Sendo similar o acervo factual em que se fundou a decisão que deu origem ao Rec. n° 317/12 e aquela que ora se aprecia e decorrendo o acto de liquidação anulado pela sentença recorrida dos valores patrimoniais tributários fixados pelos actos anulados naquele outro processo (art. 113°, n° 1 do CIMI), não poderá deixar de ser anulatória a decisão sobre a legalidade do acto de liquidação que vem sindicado nos presentes autos. Na verdade, como se refere na parte final do douto Ac. de fls. 295 a 318, «(…) se são anulados os actos de fixação dos valores ((1) Por evidente lapso escreveu-se "valões) patrimoniais também estão inquinadas as liquidações que neles assenta».
Nesta conformidade, com base na doutrina constante dos doutos arestos citados, para cuja fundamentação com a devida vénia se remete, emite-se parecer no sentido da improcedência do presente recurso e da consequente manutenção do julgado.»

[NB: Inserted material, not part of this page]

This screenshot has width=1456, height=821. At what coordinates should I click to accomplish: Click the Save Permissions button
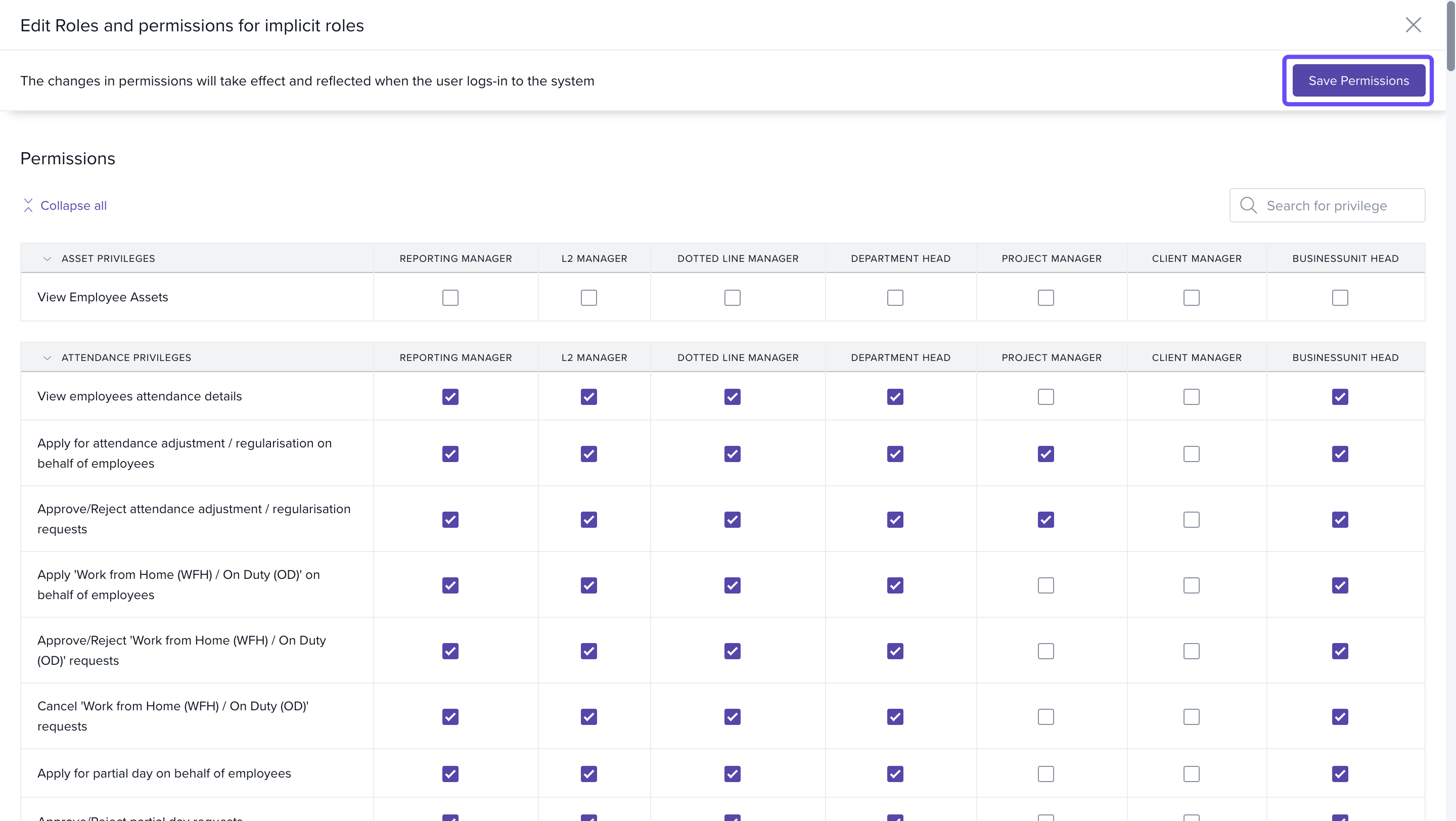click(x=1358, y=81)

1.5. Corridos os vistos legais, cabe decidir.

FUNDAMENTOS
2.1. Na sentença recorrida não consta autonomamente especificada factualidade provada ou não provada.
Todavia, na respectiva fundamentação, a sentença, apropriando-se, como dela resulta, da própria fundamentação constante da decisão proferida na prejudicial impugnação nº 504/07.4BEPNF (na qual, como se disse, a recorrida impugnara os actos de fixação dos valores patrimoniais dos prédios a que se reporta a liquidação aqui também impugnada) afirma que os prédios aqui em questão «não se encontram em aglomerados urbanos, não são terrenos para construção e não têm qualquer construção», que «a pedreira de Paços de Ferreira está incluída numa zona extractiva e que, à sua volta existem zonas de reserva e de defesa de monumentos arqueológicos. Não existem casas próximas e todos os terrenos à sua volta ou são agrícolas ou de reserva. Os caminhos de acesso à pedreira são em terra e não existe saneamento. (…) todas as construções existentes na zona da pedreira são pré-fabricados temporários e servem de apoio ao exercício da actividade da mesma. (…) para que fosse possível existir alguma construção na zona em causa, teria de haver uma alteração ao plano directório municipal em vigor.»

2.2. Ora, considerando-se que se configura aqui a fundamentação de facto em que assenta a decisão ora recorrida, e considerando que, naquela referida impugnação foi proferida decisão, transitada em julgado, anulando «os actos de fixação de valor patrimonial impugnados» (cfr. o acórdão junto por cópia a fls. 295 a 318, nomeadamente a sua parte dispositiva, bem como o Ponto 4.1.) por se entender que «A mera não afectação ou não destinação normal de um prédio rústico, situado fora de aglomerado urbano, a uma utilização geradora de rendimentos agrícolas, não basta, só por si, para “desclassificar” o prédio como rústico e classificá-lo como urbano…», havemos forçosamente de concluir que também o presente recurso está votado ao insucesso.
Com efeito, anulados que foram os actos de fixação de valores patrimoniais subjacentes à liquidação judicialmente impugnada (na parte em que o foi) nos presentes autos, anulada tinha que ser, necessária e consequentemente, a respectiva liquidação (ou seja, a liquidação aqui impugnada e que tinha como pressuposto aquele valor patrimonial), como se decidiu na sentença recorrida.
E neste contexto e sem necessidade de maior desenvolvimento, conclui-se pela improcedência do recurso interposto pela Fazenda Pública.

DECISÃO
Nestes termos, acorda-se em, negando provimento ao recurso, confirmar a sentença recorrida.
Custas pela recorrente.
Lisboa, 6 de Março de 2014. - Casimiro Gonçalves (relator) - Francisco Rothes - Isabel Marques da Silva.